B. Die USA und ihren «Executive Order on AI»
Der amerikanische Senat hat sowohl im Jahr 2023 wie auch im 2024 viele der wichtigsten Vorreiter in der Industrie vorgeladen. Es zeichnet sich ein langes Tauziehen ab und noch gibt es keine klaren Vorstösse für spezifische Gesetze zur Handhabung der KI. Die konkretesten Motionen befassen sich mit der Einhaltung der digitalen Datenschutzrechte (gleich wie in Europa mit dem DSGVO). Um keine wertvolle Zeit zu verlieren, hat Präsident Joe Biden das einzige gemacht, was er in dieser Situation tun kann (da er keine eigenen Gesetze beschliessen kann): ein sogenanntes Executive Order herausgeben, welches die Regeln für die öffentliche Verwaltung beschliesst. So hat die Biden-Administration im Oktober 2023 die «Executive Order on Safe, Secure, and Trustworthy Artificial Intelligence“ verabschiedet. Diese Verordnung beabsichtigt die nationale Politik in Bezug auf KI zu vereinheitlichen und fördert die Entwicklung von Standards für Sicherheit und Ethik in KI-Anwendungen. Die Order stellt einen wichtigen Schritt dar, um sicherzustellen, dass KI-Technologien in einer Weise eingesetzt werden, die sowohl die wirtschaftliche Wettbewerbsfähigkeit der USA stärkt, als auch ihre Bürger schützt. Vor allem aber ist es ein Signal an die Wirtschaft, Industrie und die internationale politische Gemeinschaft: «Wir sind dabei und behalten euch im Auge.»

> _Arbeitsauftrag_
In welchem Monat und Jahr hat die Biden-Administration laut dem Lesetext die Executive Order zur künstlichen Intelligenz verabschiedet? Die Auflistung wird hier nicht benötigt.

> _Datensatzinhalt_
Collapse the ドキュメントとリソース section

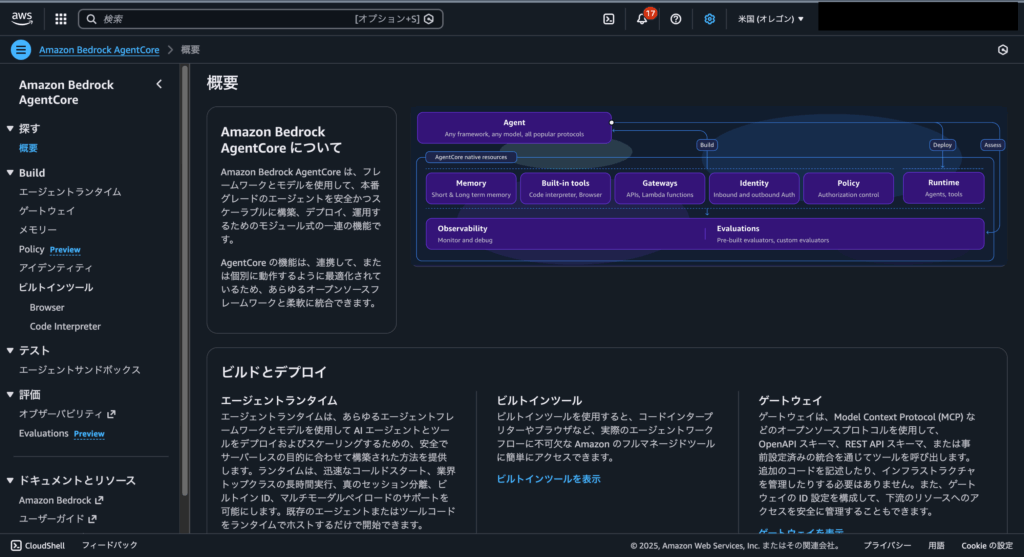pyautogui.click(x=10, y=481)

> _Antwort_
Im Oktober 2023.